Answer
\[{{250}_{\text{six}}}\].
Work Step by Step
To multiply numerals of same bases other than base ten,multiply unit digits first according to base 10 then convert them to their respective base. Then continue the same process for other digits.Solve the provided numerals as follows:
\[\begin{align}
& {{4}_{\text{six}}}\,\times {{3}_{\text{six}}}\,={{12}_{\text{ten}}} \\
& \,={{\left( 2\times 6 \right)}_{{}}}+\left( 0\times 1 \right) \\
& ={{20}_{\text{six}}}
\end{align}\]
Base ten product of \[4\times 3=12\]which is larger than base six.
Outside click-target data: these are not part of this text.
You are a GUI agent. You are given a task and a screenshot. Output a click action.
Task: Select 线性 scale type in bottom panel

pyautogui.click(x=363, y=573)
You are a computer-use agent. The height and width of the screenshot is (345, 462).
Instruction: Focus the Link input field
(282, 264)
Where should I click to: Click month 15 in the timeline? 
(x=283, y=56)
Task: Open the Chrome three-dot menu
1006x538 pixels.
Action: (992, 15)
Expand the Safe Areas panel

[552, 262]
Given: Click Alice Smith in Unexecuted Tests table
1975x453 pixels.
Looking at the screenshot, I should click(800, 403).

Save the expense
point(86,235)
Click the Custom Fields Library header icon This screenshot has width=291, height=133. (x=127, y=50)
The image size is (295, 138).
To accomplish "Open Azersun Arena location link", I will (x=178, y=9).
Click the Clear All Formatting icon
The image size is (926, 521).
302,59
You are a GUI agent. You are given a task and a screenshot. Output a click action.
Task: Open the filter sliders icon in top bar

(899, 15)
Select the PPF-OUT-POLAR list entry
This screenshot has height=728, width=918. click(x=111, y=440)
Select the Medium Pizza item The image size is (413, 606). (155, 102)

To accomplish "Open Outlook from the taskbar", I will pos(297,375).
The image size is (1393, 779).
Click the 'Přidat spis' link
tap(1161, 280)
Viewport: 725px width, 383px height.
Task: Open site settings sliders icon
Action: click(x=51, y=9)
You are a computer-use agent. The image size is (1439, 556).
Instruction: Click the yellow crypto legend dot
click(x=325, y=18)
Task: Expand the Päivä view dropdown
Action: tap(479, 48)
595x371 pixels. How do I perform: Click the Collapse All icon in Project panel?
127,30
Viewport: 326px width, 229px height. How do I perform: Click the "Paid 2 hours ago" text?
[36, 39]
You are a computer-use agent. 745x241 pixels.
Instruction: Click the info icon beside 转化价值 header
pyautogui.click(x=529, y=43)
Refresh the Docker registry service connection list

So, can be written as \[2\] times six and \[0\]times one.
\[\begin{align}
& \underline{\begin{align}
& \overset{2}{\mathop{5}}\,{{4}_{\text{six}}} \\
& \times {{3}_{\text{six}}}
\end{align}} \\
& \text{ }0 \\
\end{align}\]
Now,
\[\begin{align}
& {{5}_{\text{six}}}\,\times {{3}_{\text{six}}}\,+{{2}_{\text{six}}}\,={{17}_{\text{ten}}} \\
& \,={{\left( 2\times 6 \right)}_{{}}}+\left( 5\times 1 \right) \\
& ={{25}_{\text{six}}}
\end{align}\]
Base ten product of \[5\times 3+2=17\]which is larger than base six.So, can be written as \[2\] times six and \[5\] times one.
\[\begin{align}
& \underline{\begin{align}
& \overset{2}{\mathop{5}}\,{{4}_{\text{six}}} \\
& \times {{3}_{\text{six}}}
\end{align}} \\
& 25{{0}_{\text{six}}}
\end{align}\]
Hence, the result is\[{{250}_{\text{six}}}\].